_Exercise:_
Copy the listing word for word, starting at the line that contains "Screen dimensions: 424x689" and ending at the line that contains "Action: [x=348, y=41]", and leave out any pictures.

++++ Dataset records ++++

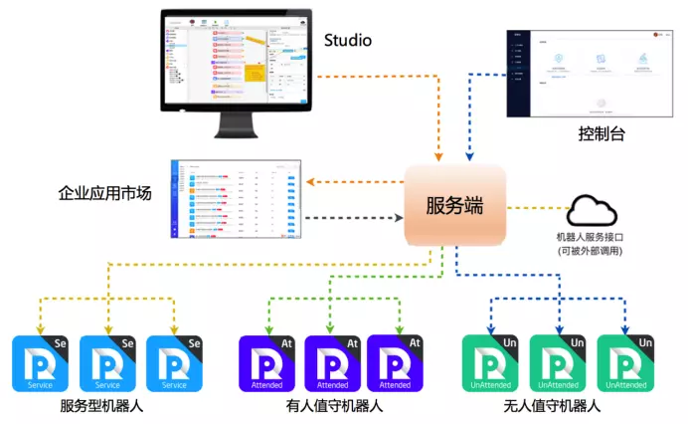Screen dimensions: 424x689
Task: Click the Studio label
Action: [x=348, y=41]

++++
++++ Dataset records ++++

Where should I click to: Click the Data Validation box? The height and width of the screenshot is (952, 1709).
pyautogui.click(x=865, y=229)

++++

_Finished answer:_
Screen dimensions: 424x689
Task: Click the Studio label
Action: [x=348, y=41]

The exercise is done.